Machine learning-based prediction model for caries in the first molars of 9-year-old children in Suzhou.
10.7518/hxkq.2025.2025135
- Author:
Lingzhi CHEN
1
;
Xiaqin WANG
1
;
Kaifei ZHU
2
;
Kun REN
3
;
Zhen WU
1
Author Information
1. Dept. of Dentistry, Suzhou Wuzhong People's Hospital, Suzhou 215128, China.
2. Suzhou Wuzhong Center for Disease Control and Prevention, Suzhou 215128, China.
3. The Key Laboratory of Engineering of Suzhou University of Science and Technology, Suzhou 215000, China.
- Publication Type:Journal Article
- Keywords:
first permanent molar;
influencing factor;
machine learning;
prediction model
- MeSH:
Humans;
Dental Caries/epidemiology*;
Child;
Machine Learning;
China/epidemiology*;
Molar;
Risk Factors;
Female;
Logistic Models;
Male;
Decision Trees;
Algorithms
- From:
West China Journal of Stomatology
2025;43(6):871-880
- CountryChina
- Language:Chinese
-
Abstract:
OBJECTIVES:This study aimed to use machine learning algorithms to build a prediction model of the first permanent molar caries of 9-year-old children in Suzhou and screen out risk factors.

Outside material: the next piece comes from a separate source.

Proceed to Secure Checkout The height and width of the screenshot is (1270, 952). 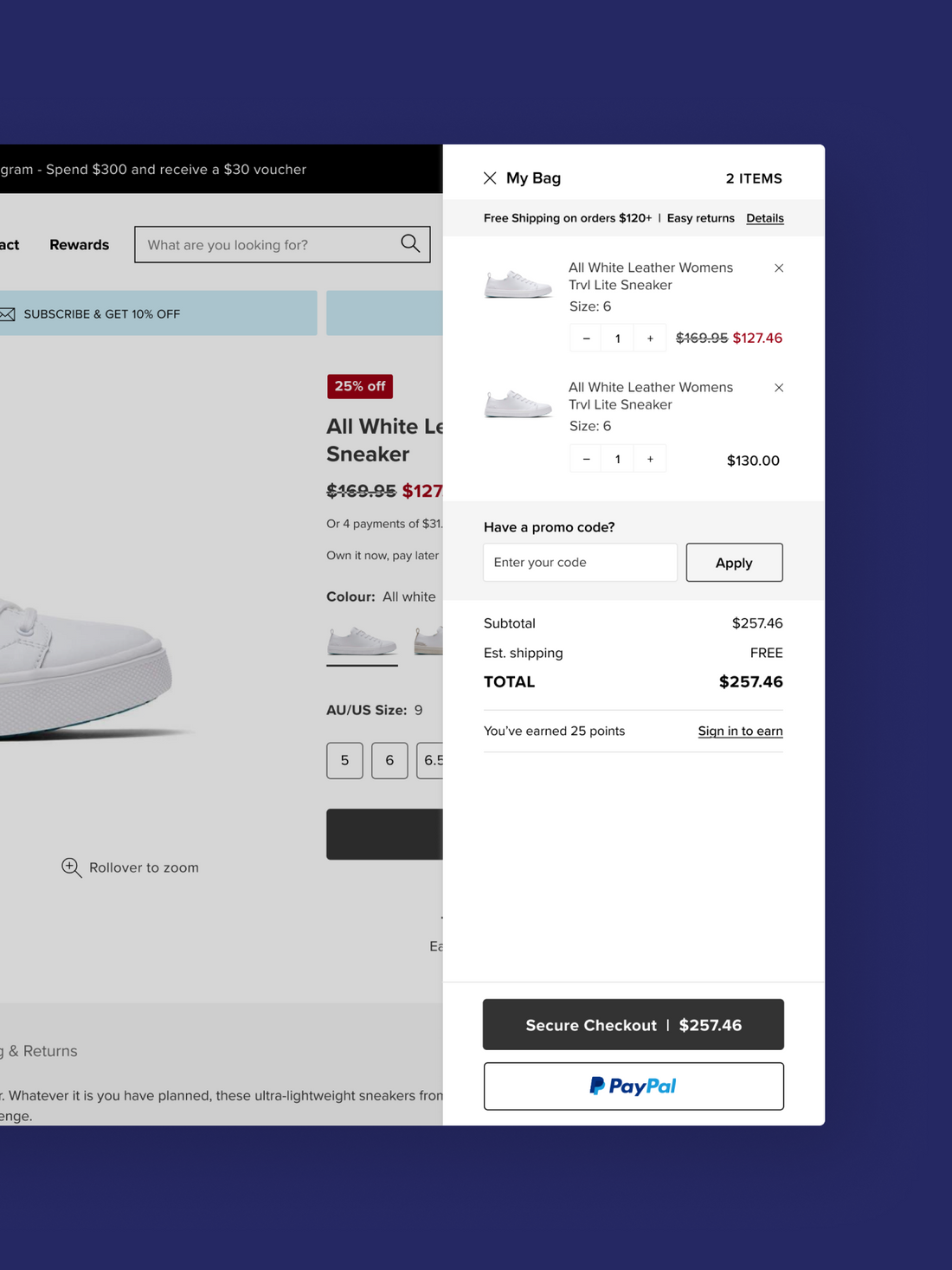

METHODS:Random stratified whole group sampling was applied to randomly select 9-year-old students from 38 primary schools in 14 townships and streets in Wuzhong District for oral examination and questionnaire survey. Multifactor Logistics regression was used to analyze the risk factors of tooth decay. The data set was randomly divided into training sets and verification sets according to 8∶2, and R 4.3.1 was used to build five machine learning algorithms: random forest, decision tree, extreme gradient boosting (XGBoost), Logistics regression, and lightweight gradient enhancement (LightGBM). The predictive effect of these five models was evaluated using the area under the characteristic curve (AUC). The marginal contribution of quantitative characteristics to the caries prediction model was determined through Shapley additive explanations (SHAP).
RESULTS:This study included 7 225 samples that met the standard. The caries rate of the first permanent molar was 54.96%. Multifactor Logistic regression analysis showed that sweet drinks, dessert and candy, snack frequency, and snacks before going to bed after brushing teeth were correlated with the occurrence of first permanent molar caries (P<0.05). The AUC values of decision tree, Logistic regression, LightGBM, random forest, and XGBoost were 75.5%, 83.9%, 88.6%, 88.9%, and 90.1%, respectively. Compared with the variables after single heat coding, the SHAP value of high-frequency sweets (such as dessert candy ≥2 times a day, mother's sugary diet ≥2 times a day) and bad oral hygiene habits (such as frequent snacks before going to bed after brushing teeth and irregular brushing teeth) exhibited the highest positive.
CONCLUSIONS:XGBoost algorithm has a good prediction effect for first permanent molar caries in 9-year-old children. High-frequency sweet factors and bad oral hygiene habits have a strong positive impact on the risk of first permanent molar caries and are key drivers that can be used in the formulation of targeted interventions.